Notre homme se laissa dissuader, mais non sans peine ; et, de nos jours, il en est plus d’un qu’on ne peut faire changer. Aussi, crois-je savoir aujourd’hui ce que j’ignorais auparavant, le sens de ce dicton : « On ne persuade pas plus un sot qu’on ne le brise. » Dieu me préserve d’avoir pour ami un philosophe qui ne soit qu’un sot ! Il n’y a rien de plus difficile à manier. — « J’ai décidé, » dit-il ! — Mais les fous aussi décident ; et plus ils persistent dans leurs décisions erronées, plus précisément ils ont besoin d’ellébore.
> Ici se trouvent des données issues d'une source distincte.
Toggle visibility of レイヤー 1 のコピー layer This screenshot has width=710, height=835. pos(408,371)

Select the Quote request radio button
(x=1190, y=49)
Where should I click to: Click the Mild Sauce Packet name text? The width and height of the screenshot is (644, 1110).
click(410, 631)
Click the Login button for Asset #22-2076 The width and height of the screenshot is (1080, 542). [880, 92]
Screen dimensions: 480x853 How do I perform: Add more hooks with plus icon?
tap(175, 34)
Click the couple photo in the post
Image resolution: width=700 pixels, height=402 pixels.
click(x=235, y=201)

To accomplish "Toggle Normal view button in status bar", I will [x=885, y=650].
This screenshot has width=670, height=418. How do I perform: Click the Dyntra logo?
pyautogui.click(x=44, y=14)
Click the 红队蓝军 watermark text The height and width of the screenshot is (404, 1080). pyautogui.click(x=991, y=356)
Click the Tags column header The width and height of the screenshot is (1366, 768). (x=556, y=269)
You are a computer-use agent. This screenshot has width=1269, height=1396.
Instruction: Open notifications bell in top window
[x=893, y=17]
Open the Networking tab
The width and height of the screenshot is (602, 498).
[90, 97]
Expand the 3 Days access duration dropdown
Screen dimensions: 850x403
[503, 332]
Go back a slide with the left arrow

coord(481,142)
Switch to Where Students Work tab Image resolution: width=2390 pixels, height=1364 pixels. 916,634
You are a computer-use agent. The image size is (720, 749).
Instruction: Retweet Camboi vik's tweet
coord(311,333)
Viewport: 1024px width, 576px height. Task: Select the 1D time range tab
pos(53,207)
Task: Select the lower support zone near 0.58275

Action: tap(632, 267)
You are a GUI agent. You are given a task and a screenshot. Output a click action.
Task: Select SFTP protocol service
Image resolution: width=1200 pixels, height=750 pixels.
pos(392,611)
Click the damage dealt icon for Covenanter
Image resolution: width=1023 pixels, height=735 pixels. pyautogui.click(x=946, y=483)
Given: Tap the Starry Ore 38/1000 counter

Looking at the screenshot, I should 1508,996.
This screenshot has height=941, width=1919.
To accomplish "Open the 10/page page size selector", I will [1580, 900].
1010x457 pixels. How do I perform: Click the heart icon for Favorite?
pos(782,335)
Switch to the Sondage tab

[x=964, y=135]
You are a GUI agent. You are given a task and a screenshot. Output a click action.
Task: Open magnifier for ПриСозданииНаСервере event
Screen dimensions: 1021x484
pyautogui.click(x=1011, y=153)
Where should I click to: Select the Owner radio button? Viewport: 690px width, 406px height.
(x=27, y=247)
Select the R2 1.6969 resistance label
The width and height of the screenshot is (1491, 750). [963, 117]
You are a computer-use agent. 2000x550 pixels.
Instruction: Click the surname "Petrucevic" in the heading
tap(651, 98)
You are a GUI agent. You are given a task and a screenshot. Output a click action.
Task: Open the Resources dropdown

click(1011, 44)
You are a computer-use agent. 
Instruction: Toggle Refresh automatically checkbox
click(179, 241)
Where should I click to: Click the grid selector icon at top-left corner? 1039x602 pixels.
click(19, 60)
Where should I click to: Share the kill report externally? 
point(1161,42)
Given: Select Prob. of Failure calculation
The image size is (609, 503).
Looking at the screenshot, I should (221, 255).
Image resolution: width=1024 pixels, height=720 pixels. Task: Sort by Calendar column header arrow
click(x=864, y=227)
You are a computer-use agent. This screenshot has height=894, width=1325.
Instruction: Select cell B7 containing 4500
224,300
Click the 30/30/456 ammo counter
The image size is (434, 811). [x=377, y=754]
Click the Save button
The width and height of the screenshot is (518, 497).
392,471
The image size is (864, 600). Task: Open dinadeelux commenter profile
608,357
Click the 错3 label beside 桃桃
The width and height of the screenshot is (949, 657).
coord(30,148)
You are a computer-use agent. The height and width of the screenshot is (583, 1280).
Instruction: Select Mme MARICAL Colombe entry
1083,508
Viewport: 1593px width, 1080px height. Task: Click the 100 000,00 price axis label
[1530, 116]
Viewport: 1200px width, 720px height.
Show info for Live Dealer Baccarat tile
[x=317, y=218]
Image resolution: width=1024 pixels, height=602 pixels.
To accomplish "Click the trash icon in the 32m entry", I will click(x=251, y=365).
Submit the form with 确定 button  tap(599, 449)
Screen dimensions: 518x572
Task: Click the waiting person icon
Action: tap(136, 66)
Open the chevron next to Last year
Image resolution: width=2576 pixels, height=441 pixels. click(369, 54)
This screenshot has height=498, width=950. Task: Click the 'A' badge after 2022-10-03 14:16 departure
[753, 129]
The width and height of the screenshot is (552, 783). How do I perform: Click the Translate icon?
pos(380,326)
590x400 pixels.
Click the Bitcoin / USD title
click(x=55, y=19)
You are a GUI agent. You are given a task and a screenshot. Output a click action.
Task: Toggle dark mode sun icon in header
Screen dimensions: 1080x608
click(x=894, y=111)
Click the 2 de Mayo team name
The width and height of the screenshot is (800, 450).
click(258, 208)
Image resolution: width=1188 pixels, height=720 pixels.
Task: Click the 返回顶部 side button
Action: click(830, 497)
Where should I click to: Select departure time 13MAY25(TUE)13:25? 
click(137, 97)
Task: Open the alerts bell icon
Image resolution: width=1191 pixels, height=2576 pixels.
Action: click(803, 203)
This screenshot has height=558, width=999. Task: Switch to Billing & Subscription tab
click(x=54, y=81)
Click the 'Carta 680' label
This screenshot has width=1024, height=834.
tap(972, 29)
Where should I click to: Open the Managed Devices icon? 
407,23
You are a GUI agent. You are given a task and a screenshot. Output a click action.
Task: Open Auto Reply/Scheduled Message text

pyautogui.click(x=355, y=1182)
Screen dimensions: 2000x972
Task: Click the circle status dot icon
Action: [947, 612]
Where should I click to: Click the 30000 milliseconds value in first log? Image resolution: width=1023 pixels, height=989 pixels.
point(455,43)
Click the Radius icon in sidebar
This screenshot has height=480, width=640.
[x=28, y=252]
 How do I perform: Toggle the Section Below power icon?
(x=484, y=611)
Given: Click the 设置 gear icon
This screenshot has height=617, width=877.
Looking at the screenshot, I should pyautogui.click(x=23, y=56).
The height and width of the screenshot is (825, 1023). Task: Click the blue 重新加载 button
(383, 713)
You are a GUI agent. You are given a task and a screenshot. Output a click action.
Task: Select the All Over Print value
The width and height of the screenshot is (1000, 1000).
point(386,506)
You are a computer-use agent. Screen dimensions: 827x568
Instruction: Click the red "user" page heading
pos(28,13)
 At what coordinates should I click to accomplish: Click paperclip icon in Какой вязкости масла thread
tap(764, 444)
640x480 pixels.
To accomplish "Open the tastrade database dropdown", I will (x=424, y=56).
Ne consentiras-tu pas à te conduire comme un malade, à appeler le médecin ? « Je suis malade, maître (lui dit-on) : viens à mon secours ; examine ce que je dois faire; je n’ai, moi, qu’à t’obéir. » De même ici : « Je ne sais pas ce que je dois faire (devrait-on lui dire) ; je suis venu pour l’apprendre. » Au lieu de cela, on lui dit: « Parle-moi d’autre chose ; quant à cette question-là, je suis décidé. » — Et de quelle autre chose veux-tu qu’on te parle ? Car qu’y a-t-il de plus important et de plus utile que de te convaincre qu’il ne suffit pas d’avoir décidé et de ne point varier dans sa décision ? C’est le déploiement de force d’un fou et non pas d’un homme de bon sens. — « Je suis résolu à mourir, si tu veux me contraindre à celà ! » — Pourquoi, mon ami ? Qu’est-il arrivé ? — « Je l’ai décidé ! » — Je suis bien heureux que tu n’aies pas décidé de me tuer ! — « Je ne veux pas de ton argent ! » — Pourquoi ? — « Je l’ai décidé. » — Sache donc que la force que tu déploies pour refuser, rien ne garantit que tu ne la déploieras pas un jour pour prendre avec aussi peu de raison, et que tu ne diras pas encore : « J’ai décidé. » Dans le corps d’un malade qu’assiègent les rhumatismes, les humeurs se portent tantôt sur un point, tantôt sur un autre ; de même une âme faible se porte d’un côté sans savoir pourquoi ; puis, quand à cette inclinaison et à ce mouvement vient s’ajouter la force, il n’y a plus contre le mal qui en résulte ni secours ni remède.